I imagine the hard living and hard drinking shepherds of Tusheti. Them in their mountains between the Black and Caspian Seas at the boot bottom of Russia in the breezes of Turkey. Them in their vast wilderness. Living encamped in cold crags and half-life wood buildings the days of which have long ago been the better days. Cut off from the swifter world of cities, of Kiev, Tbilisi, Ankara. Civil and yet uncivilized for their requirement for movement in slower places where sheep need be. I imagine what it must be like to walk in the thin air ridge world and look out over a landscape that is an adversary even as it aids, and to speak: “O dweller in the heavens.”

I imagine one of these shepherds in smock and canvas pants might understand this translation, “O dweller in the heavens,” like I understand it. Which is to say, “O distant One.” O distant One whose power is unmistakable and yet who I cannot see.

I imagine the shepherd wonders, as all do who walk in lonely places: Where is this One?

It doesn’t matter the request that follows in the Psalm for mercy. For grace. The point is the grace has not yet come. “Till he has mercy upon us.” The point is the emptiness in the opening line. It is a long distance call. A remote communication. The shepherd seeks in the vast sky a voice that will come down to his foreboding landscape.

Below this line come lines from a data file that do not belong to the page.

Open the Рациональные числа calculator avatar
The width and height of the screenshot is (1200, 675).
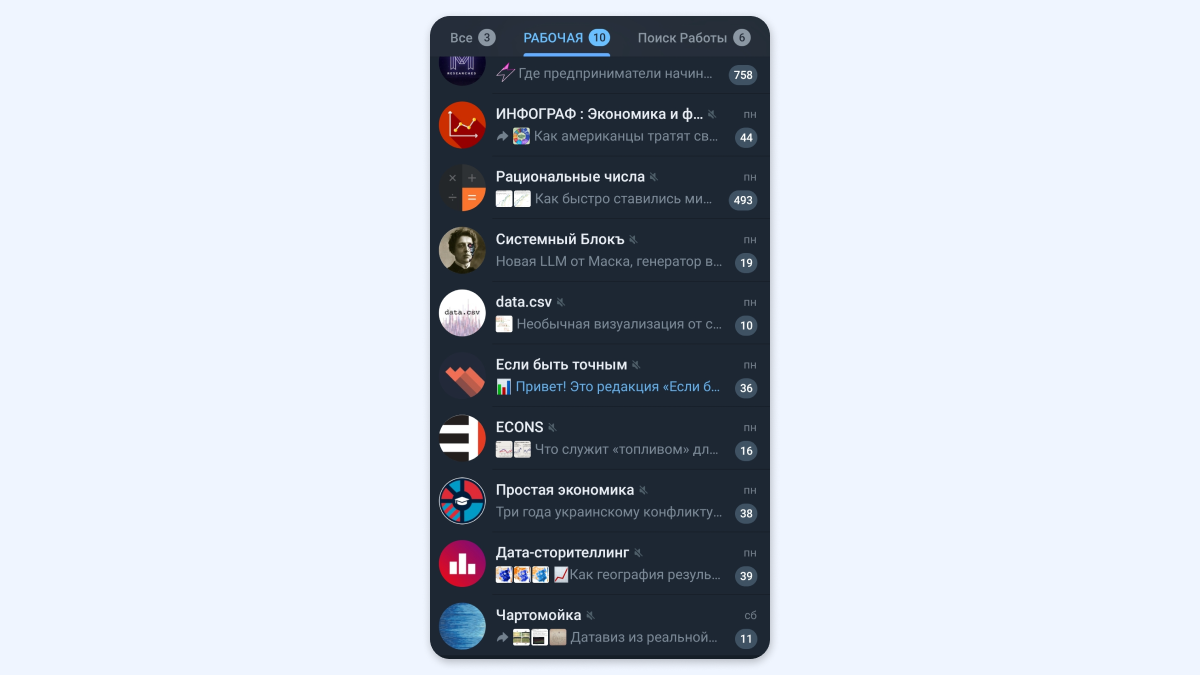pyautogui.click(x=462, y=188)
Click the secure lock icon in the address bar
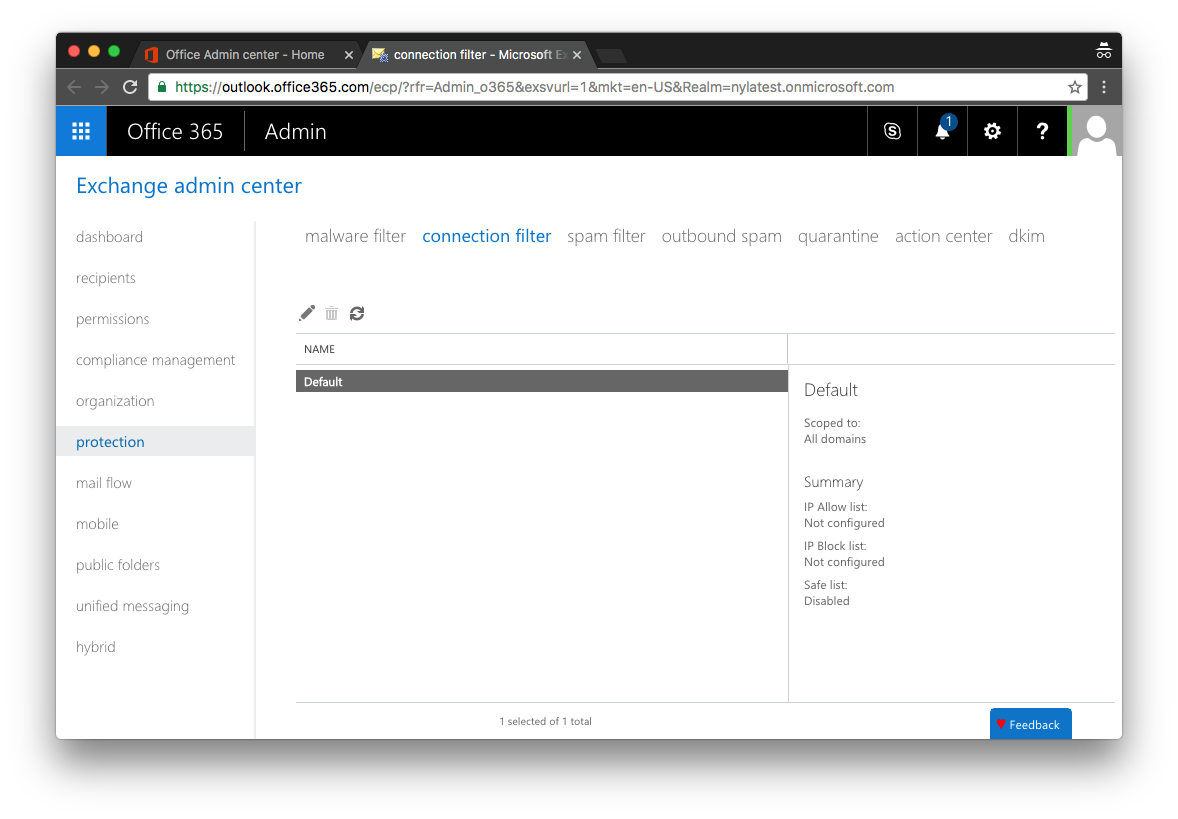Viewport: 1178px width, 819px height. (x=161, y=87)
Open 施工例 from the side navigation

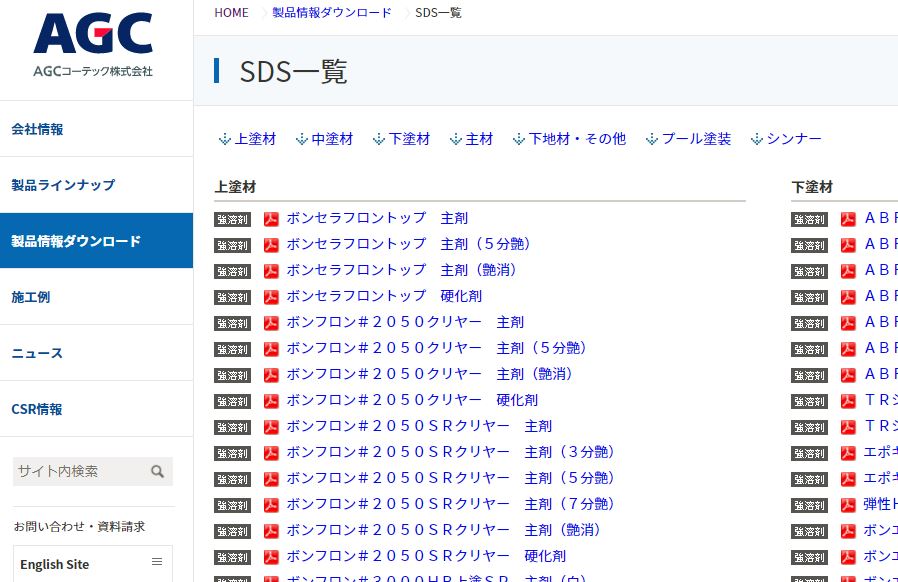(31, 297)
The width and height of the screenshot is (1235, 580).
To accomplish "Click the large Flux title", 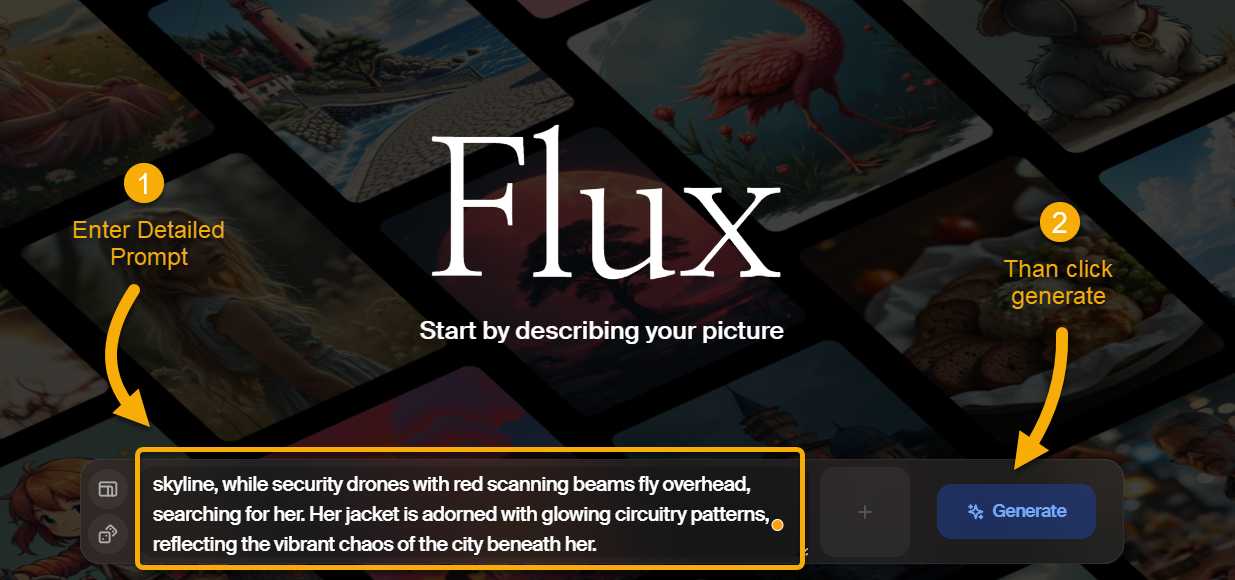I will pos(606,208).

One day in Haiti in Cite Soleil, that notorious gangland slum of the movie Ghosts of Cite Soleil, I photographed a man in just this sort of foreboding landscape. At that moment Cite Soleil was a prison. The slum gangs were so terrible with their marauding and kidnapping that the UN forces encircled the slum with their garrisons. Official entry was virtually forbidden. A senior UN official, frustrated by the rule and the lack of reporting making it out of the slum, had me smuggled behind the frontline through a clandestine arrangement. I made my way to the sea. On the wharf was this man. Naked except a shirt he held in his hand like a broken wing flapping in sea breeze, he writhed in pain and doused himself with sea water. Children drew water  with jugs to give him. The man had been in jail, one of them told me. When the police released him they did so by driving him to a checkpoint of the slum to drop him off, moving him from prison cage to hell. As a parting gift the police doused the man’s groin with a burning chemical. The man made his way to the sea where he fought to cool the pain.

I felt like I was photographing a man at his execution I was powerless to stop.

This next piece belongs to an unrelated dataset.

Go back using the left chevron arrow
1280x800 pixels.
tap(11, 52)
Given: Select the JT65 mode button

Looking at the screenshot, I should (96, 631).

The photograph takes on a life of its own. Even I, responsible for its creation, can freeze the frame and wonder about the man’s form and body like a visitor in a cold museum of sculptures. He is a living David of Michelangelo. A twisted Rodin. Accepting my complicity in its formation it is a cubism blending indecency and memory with the image itself for the man’s body to become also a Picasso. A living sculpture of  the outposts of pain. A man on a high, dusty ridge of misery, face tilted skyward, crying “O dweller in the heavens.”

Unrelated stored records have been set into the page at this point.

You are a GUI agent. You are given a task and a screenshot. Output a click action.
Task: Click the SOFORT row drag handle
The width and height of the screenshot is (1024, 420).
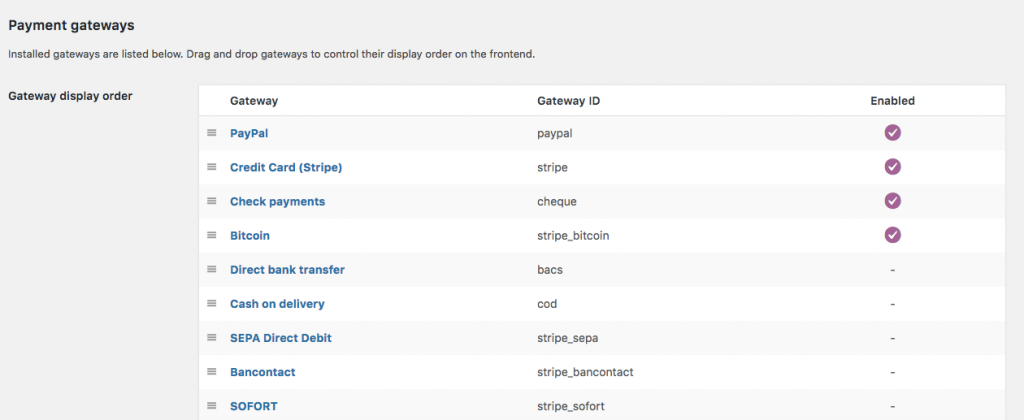(212, 406)
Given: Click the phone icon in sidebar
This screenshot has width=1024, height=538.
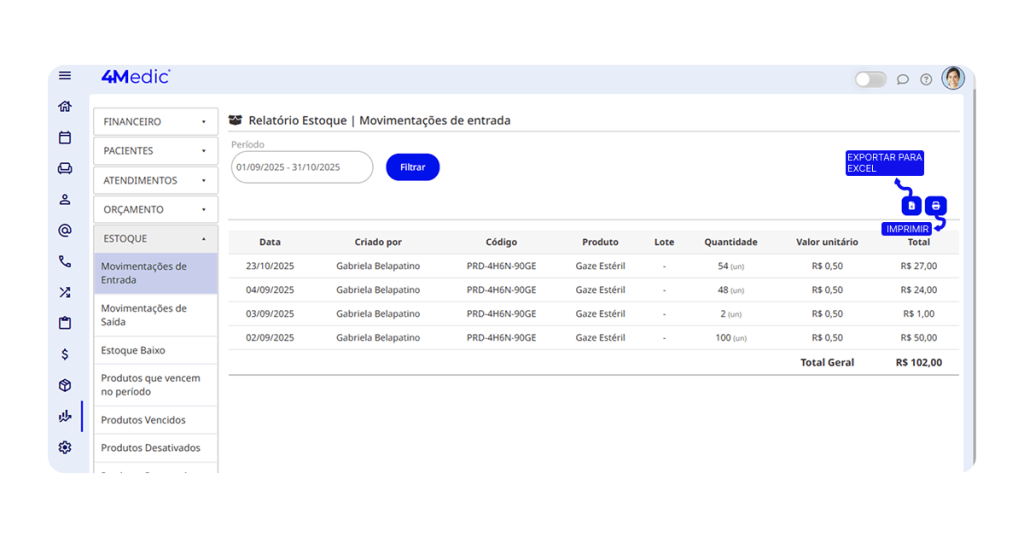Looking at the screenshot, I should [x=65, y=262].
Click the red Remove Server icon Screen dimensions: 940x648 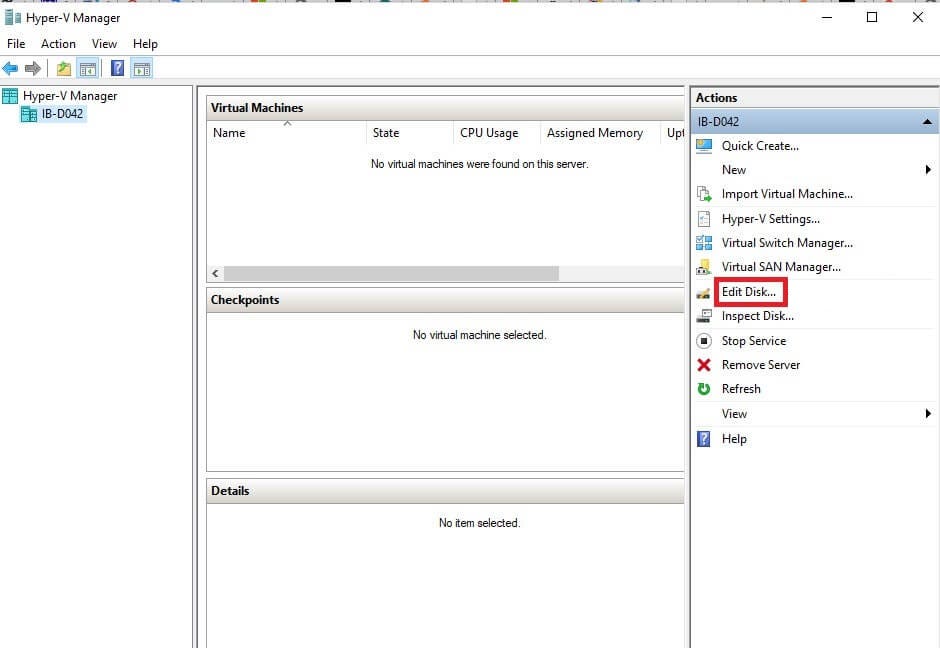point(706,365)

For fairness to the Dweller and for hope such as this man may have found mercy, it is good to quote the verse entire: From Alter’s translation, Psalm 123: “A song of ascents: To you I lift up my eyes, O dweller in the heavens. Look, like the eyes of slaves to their masters, like the eyes of a slave girl to her mistress, so are our eyes to the Lord our God until He grants us grace. Grant us grace, Lord, grant us grace. For we are sorely sated with scorn. Sorely has our being been sated with the contempt of the smug, the scorn of the haughty.”